Let us know any common mistakes or omissions from websites that you’ve come across in the comments.
Great points completely not limited to dental clinics!
I nearly exploded when I recently saw a brand new music website (won’t shame here) using splash, background music and horrendously huge images that took ages to load.
All very important points. Another I would say is navigation and the importance of having a consistent primary navigation on every page. You see many sites, where there is different primary nav’s on different pages. Awful
Another good feature is breadcrumbs and makes navigation so much easier. I think you could make a list of 20 but this is definitely a good start
Thanks for the comment Joe and Mick.
Mick, you’re right that the list could go on and on. I know that you where talking about websites in general, however when it comes to health clinics in general most of them are 6 pages or so and rarely do they require anything other than top level navigations (we recommend tabs). Breadcrumbs are redundant on site this small.
I welcome more suggestions – let’s build the list out.
My top hate would be the splash page or a whole site done in Flash for no good reason. People need to get directly to the most important pieces of information and these should be the main elements on the homepage.
Sites like this over look the importance of good content in favour of graphics and looks. The importance of content can never be over stated and as said above generic content will actually hinder rather than help!

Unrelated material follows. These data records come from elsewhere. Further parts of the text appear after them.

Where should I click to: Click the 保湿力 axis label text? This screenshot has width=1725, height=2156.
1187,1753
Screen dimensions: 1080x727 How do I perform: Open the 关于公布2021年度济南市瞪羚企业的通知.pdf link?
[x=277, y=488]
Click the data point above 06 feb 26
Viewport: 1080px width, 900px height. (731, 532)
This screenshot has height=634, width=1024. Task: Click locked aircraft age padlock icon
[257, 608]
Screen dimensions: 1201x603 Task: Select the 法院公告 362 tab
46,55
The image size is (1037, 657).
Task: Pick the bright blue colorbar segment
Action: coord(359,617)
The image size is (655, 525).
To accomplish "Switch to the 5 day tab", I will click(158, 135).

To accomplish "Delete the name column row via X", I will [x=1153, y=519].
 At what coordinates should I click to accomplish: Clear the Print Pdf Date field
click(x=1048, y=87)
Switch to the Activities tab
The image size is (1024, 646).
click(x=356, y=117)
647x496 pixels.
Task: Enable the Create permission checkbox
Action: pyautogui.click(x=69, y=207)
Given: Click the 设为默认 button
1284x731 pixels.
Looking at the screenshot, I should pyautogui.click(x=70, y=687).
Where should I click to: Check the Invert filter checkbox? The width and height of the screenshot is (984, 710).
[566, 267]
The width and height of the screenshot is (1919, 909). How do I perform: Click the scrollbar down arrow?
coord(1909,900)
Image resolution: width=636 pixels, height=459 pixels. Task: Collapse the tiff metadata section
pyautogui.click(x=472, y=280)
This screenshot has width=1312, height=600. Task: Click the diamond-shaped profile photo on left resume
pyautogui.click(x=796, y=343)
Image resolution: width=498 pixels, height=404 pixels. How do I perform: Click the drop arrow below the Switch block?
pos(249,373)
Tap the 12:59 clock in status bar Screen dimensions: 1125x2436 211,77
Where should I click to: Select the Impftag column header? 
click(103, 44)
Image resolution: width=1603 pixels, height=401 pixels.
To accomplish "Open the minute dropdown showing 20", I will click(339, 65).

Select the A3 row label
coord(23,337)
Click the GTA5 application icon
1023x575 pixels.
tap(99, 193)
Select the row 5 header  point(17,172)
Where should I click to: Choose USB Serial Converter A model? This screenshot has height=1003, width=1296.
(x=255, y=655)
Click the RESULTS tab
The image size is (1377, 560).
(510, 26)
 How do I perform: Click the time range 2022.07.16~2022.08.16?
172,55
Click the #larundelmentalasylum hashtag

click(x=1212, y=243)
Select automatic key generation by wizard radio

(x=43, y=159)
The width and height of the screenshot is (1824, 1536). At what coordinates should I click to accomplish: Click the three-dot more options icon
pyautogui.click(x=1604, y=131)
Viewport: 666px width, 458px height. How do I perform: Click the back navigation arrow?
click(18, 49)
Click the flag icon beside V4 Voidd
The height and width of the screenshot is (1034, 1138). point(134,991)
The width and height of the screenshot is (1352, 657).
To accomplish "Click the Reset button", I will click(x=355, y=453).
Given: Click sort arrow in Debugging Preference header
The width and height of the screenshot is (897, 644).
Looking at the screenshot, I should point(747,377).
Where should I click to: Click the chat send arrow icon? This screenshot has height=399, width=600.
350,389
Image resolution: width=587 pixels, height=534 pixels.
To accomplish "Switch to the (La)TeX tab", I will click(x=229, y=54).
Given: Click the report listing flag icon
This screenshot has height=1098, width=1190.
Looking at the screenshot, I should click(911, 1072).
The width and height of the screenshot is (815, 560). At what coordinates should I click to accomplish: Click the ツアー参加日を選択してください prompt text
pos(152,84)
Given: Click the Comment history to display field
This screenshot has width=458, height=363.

I agree that some of my suggestions are for more larger sites. However if we focus on smaller SME sites, I think an important quality is visual. You see to many sites where the visual presentation of the premises and facilities are extremely small. Big quality pictures offer a key point of differentiation, something many SME sites fail to maximise.
Believe it or not I have seen a a dental clinic’s site that asked you to select your mood before allowing you to progress to the rest of the site. Your mood subsequently changed the colour scheme and the background music!!! Worst of all it was meticulously coded and probably cost a fortune.